Sunday, August 20, 2017

Reflections on Conservatism in the Wake of Charlottesville

Charlottesville "Unite the Right" Rally (35780290814)The American people have elected a man who has no idea of shame as their president, and I surprised myself by feeling particularly incensed to see the way he confidently assumed he could disrespect a gold star family and then count, not only on the obedience and professionalism but the political support of the American service chiefs. Last week, his service chiefs served a quiet but determined notice: they would obey him but never willingly acquiesce to the corruption and dishonour of the military they served. After witnessing white supremacists parading with the symbols of slavery and genocide, and their president refusing to condemn either the ugly ideology or its uglier, murderous display, the chiefs of the American services: Army, Navy, Air Force and Marine Corps issued a series of statements condemning white supremacy and warning potential recruits their services had no place for bias or racism.

The American service chiefs, and many of their business counterparts, displayed the  principled conservatism  the moment called for. They aligned themselves with great conservative thinkers such as Burke and Wilberforce, who grasped the necessity of change to continuity. Only by understanding what needs discarding can a society keep what it most values. Without this principle, conservatism devolves into reaction; either an impotent pearl clutching at the latest excesses of social change, or else a vicious defence of unjust privileges.
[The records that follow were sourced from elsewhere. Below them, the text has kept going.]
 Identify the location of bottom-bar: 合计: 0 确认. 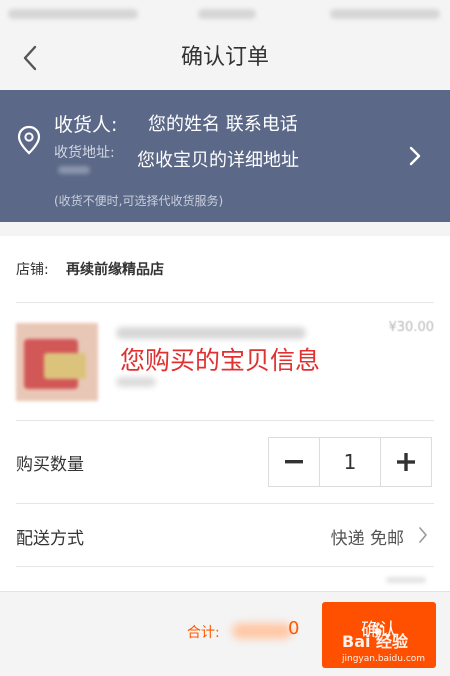
(225, 634).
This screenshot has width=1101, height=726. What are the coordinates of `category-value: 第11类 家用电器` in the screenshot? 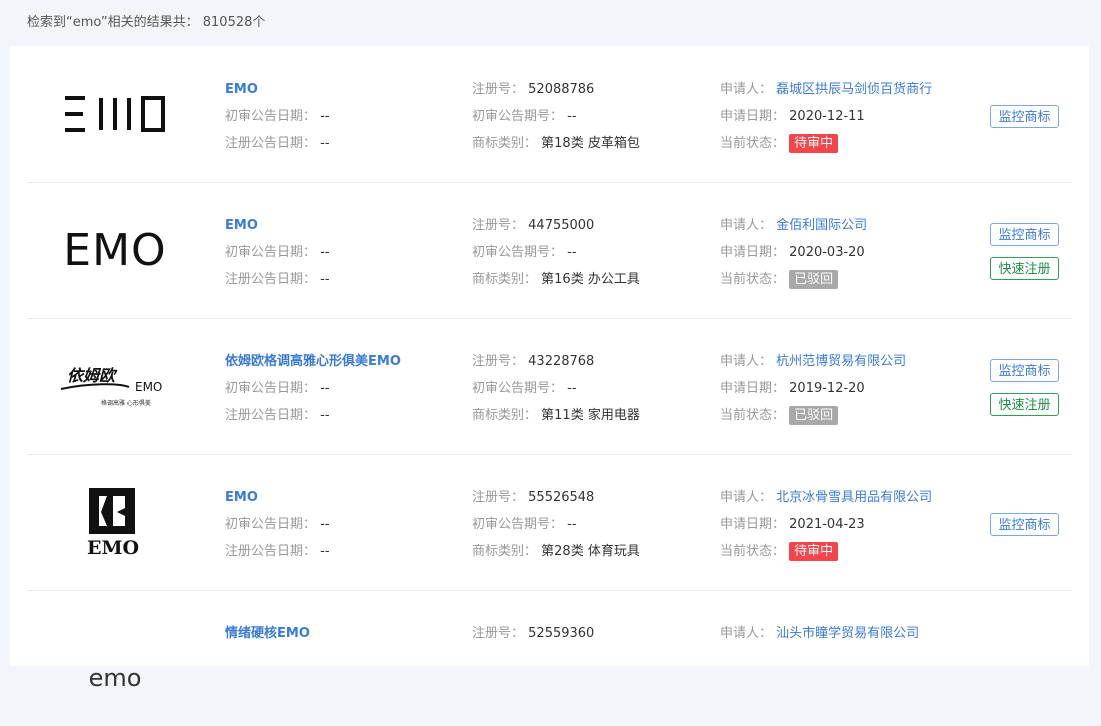 It's located at (590, 416).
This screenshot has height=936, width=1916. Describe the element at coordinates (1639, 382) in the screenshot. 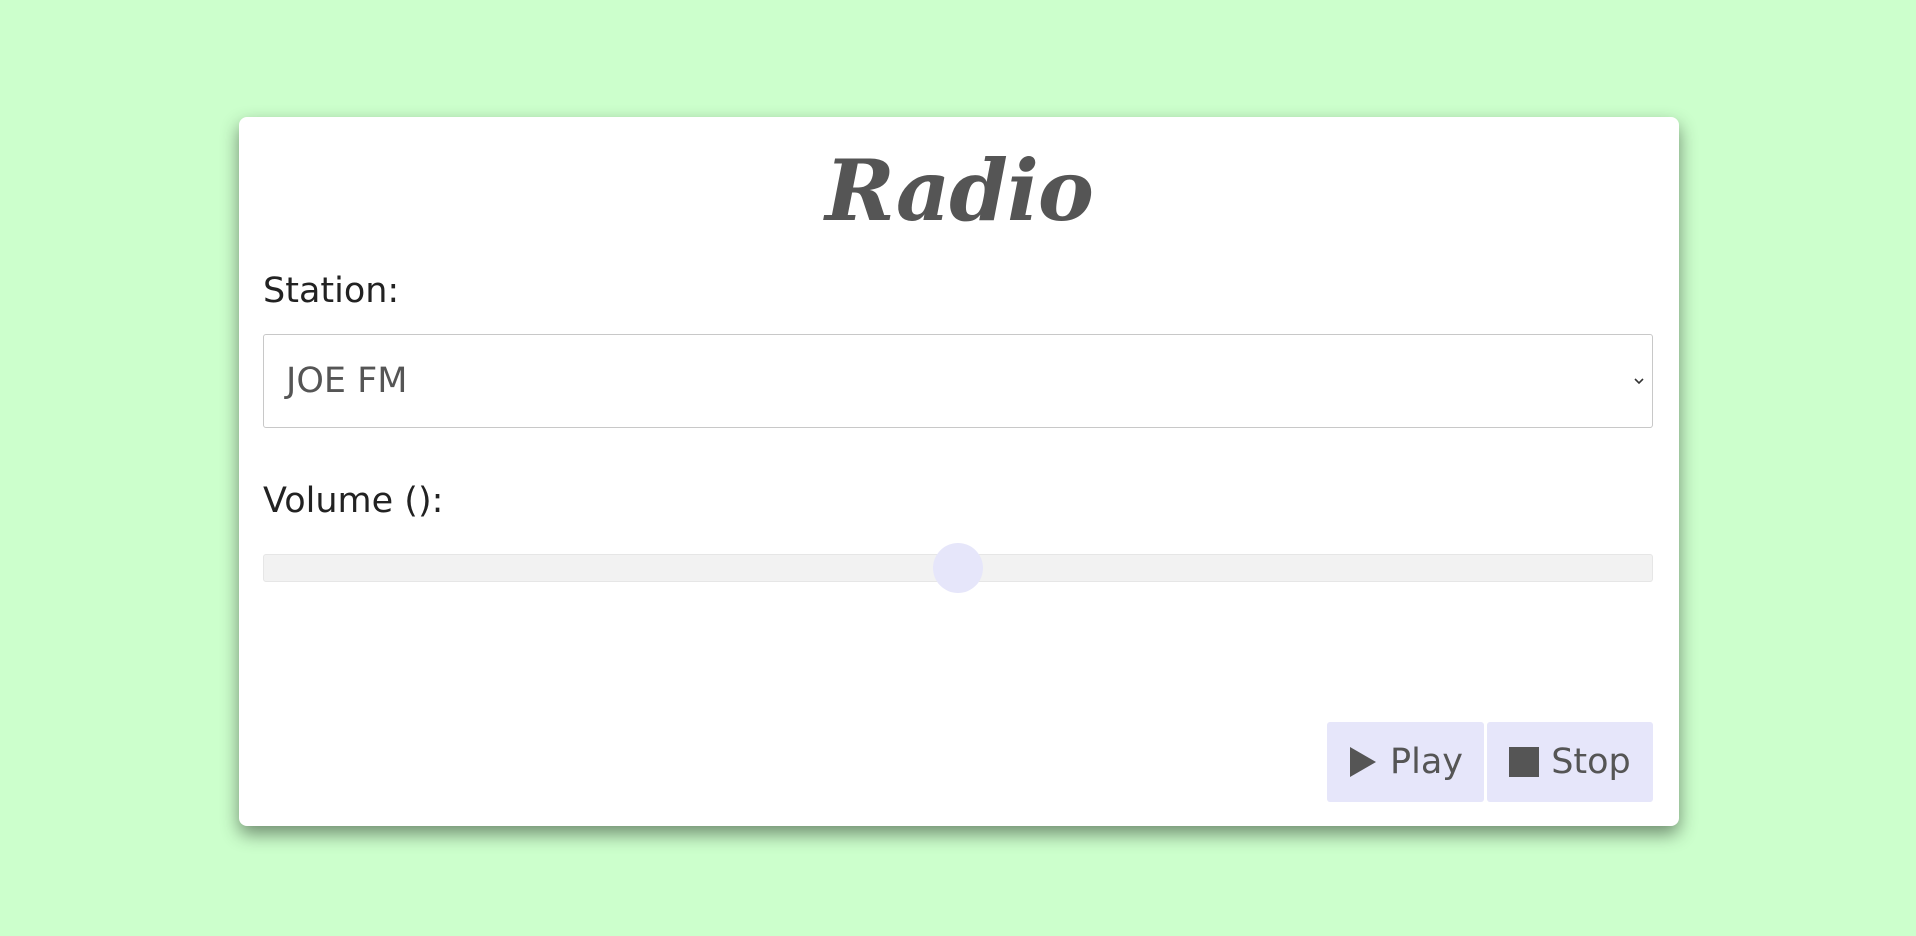

I see `chevron-down-icon` at that location.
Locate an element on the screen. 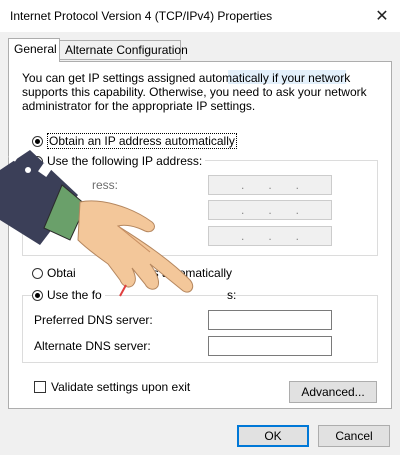  obtain-ip-automatically-label: Obtain an IP address automatically is located at coordinates (142, 141).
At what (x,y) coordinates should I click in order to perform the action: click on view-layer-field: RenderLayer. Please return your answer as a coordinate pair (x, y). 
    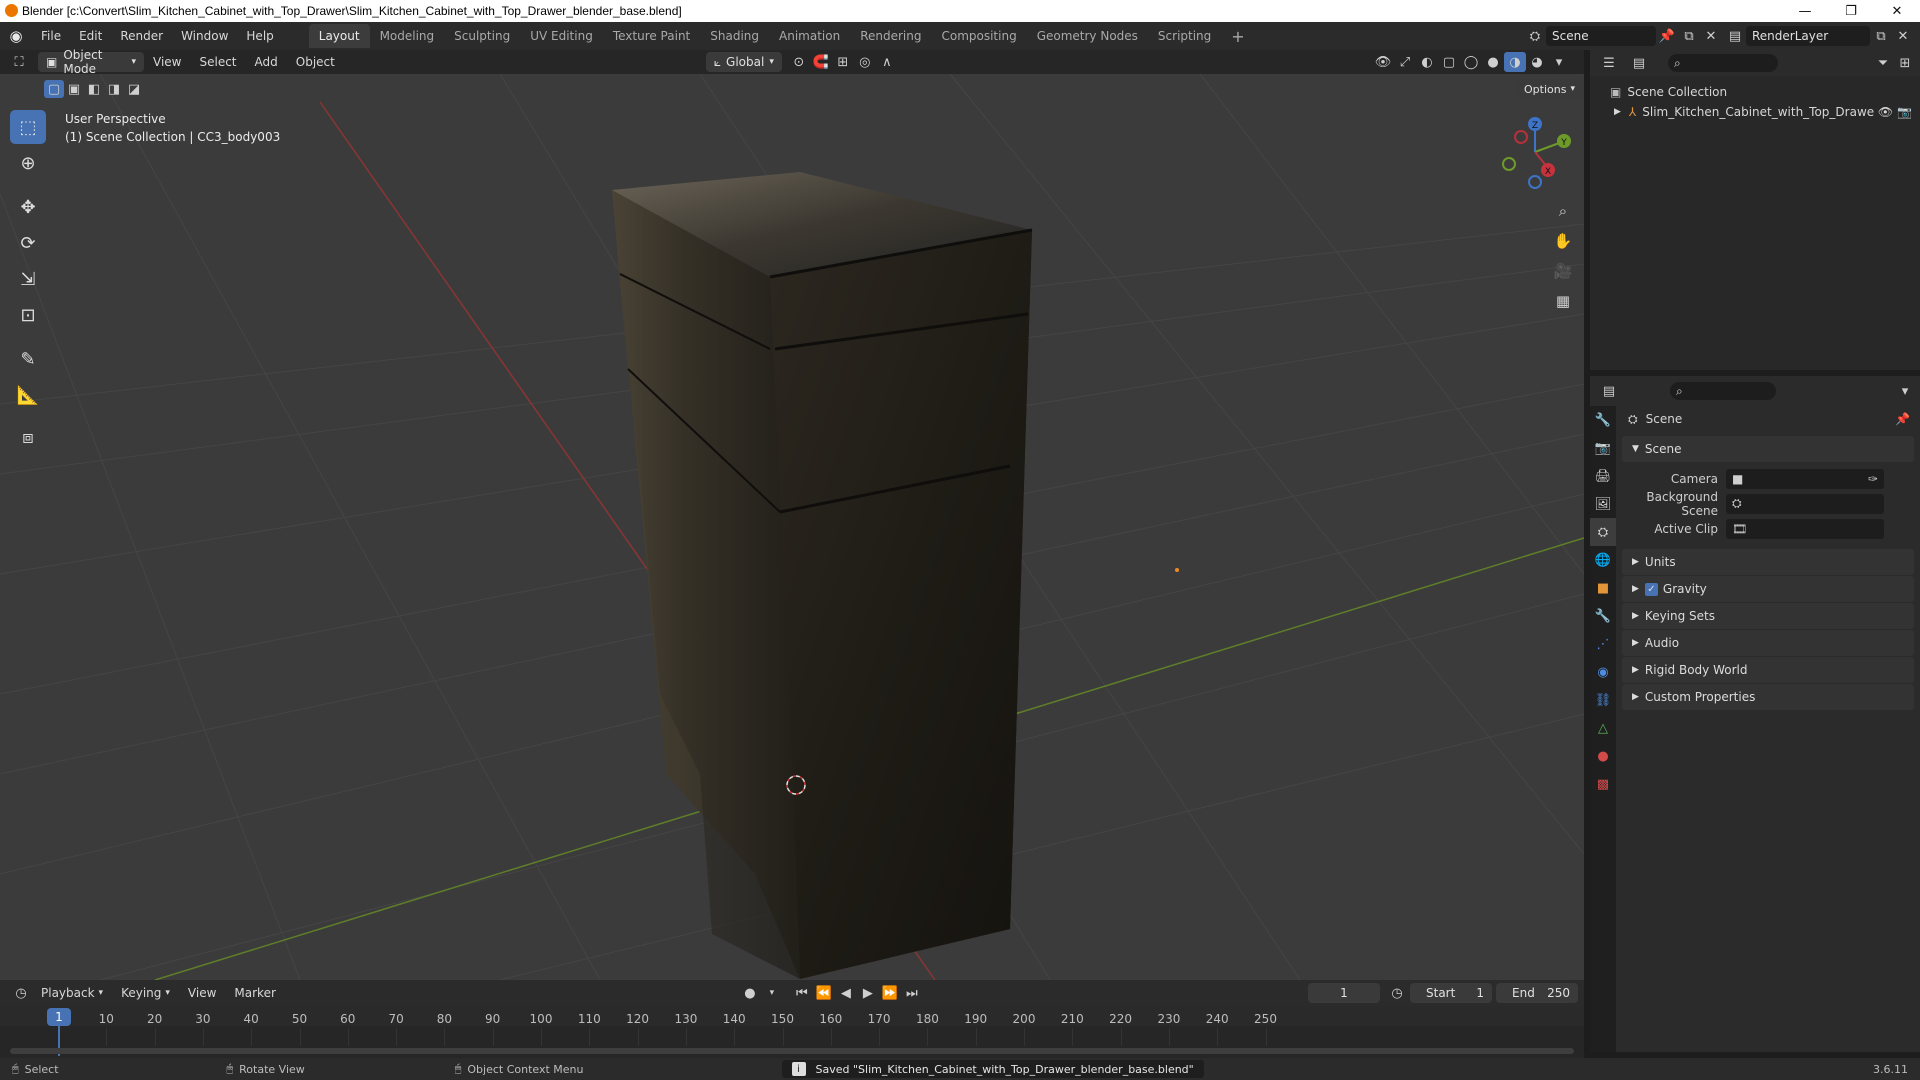
    Looking at the image, I should click on (1808, 36).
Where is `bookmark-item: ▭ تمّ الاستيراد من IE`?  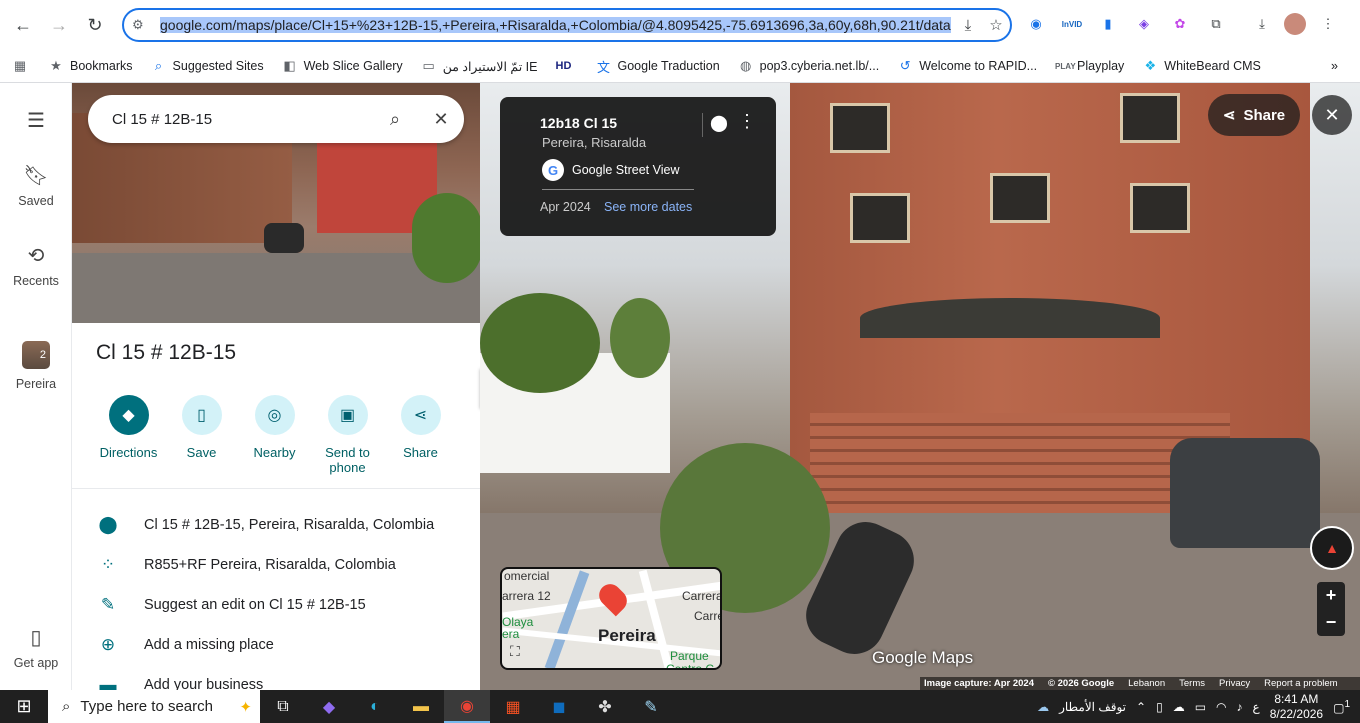
bookmark-item: ▭ تمّ الاستيراد من IE is located at coordinates (480, 66).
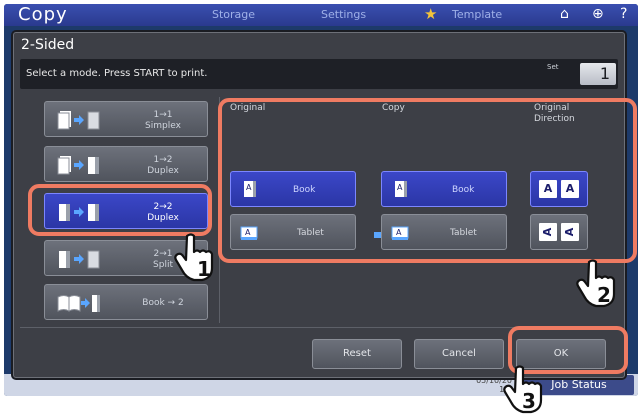 The width and height of the screenshot is (640, 417). I want to click on step-number: 1, so click(204, 269).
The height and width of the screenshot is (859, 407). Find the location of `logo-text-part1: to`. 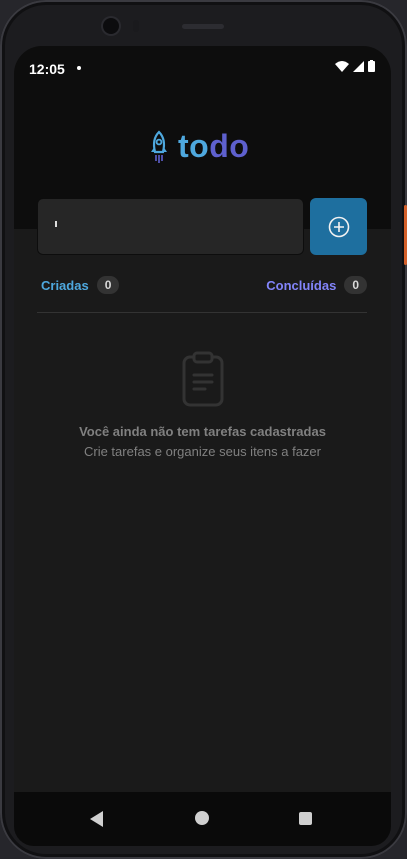

logo-text-part1: to is located at coordinates (194, 146).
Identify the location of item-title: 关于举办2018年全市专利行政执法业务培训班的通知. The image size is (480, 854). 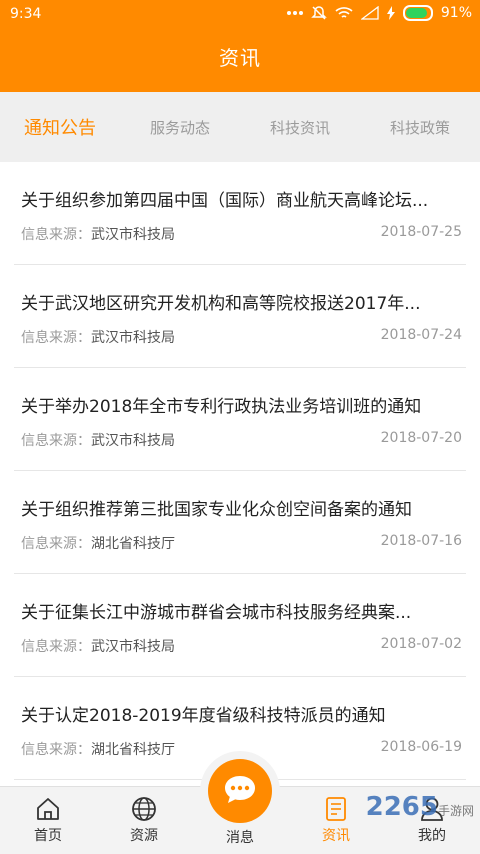
(222, 407).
Ideally, the Left will adhere to principles in the same way. Without a vision of just and right social relations, and a clear path to make those relations a reality, leftist action can easily devolve into impotent virtue signalling. In their best expression, the Left and Right broadly cooperate, with the Left pushing for change, and the Right providing the caution to ensure the process does not destroy things we all want to keep.

The ideal doesn't describe the state of politics in the United States now, and has not for some time.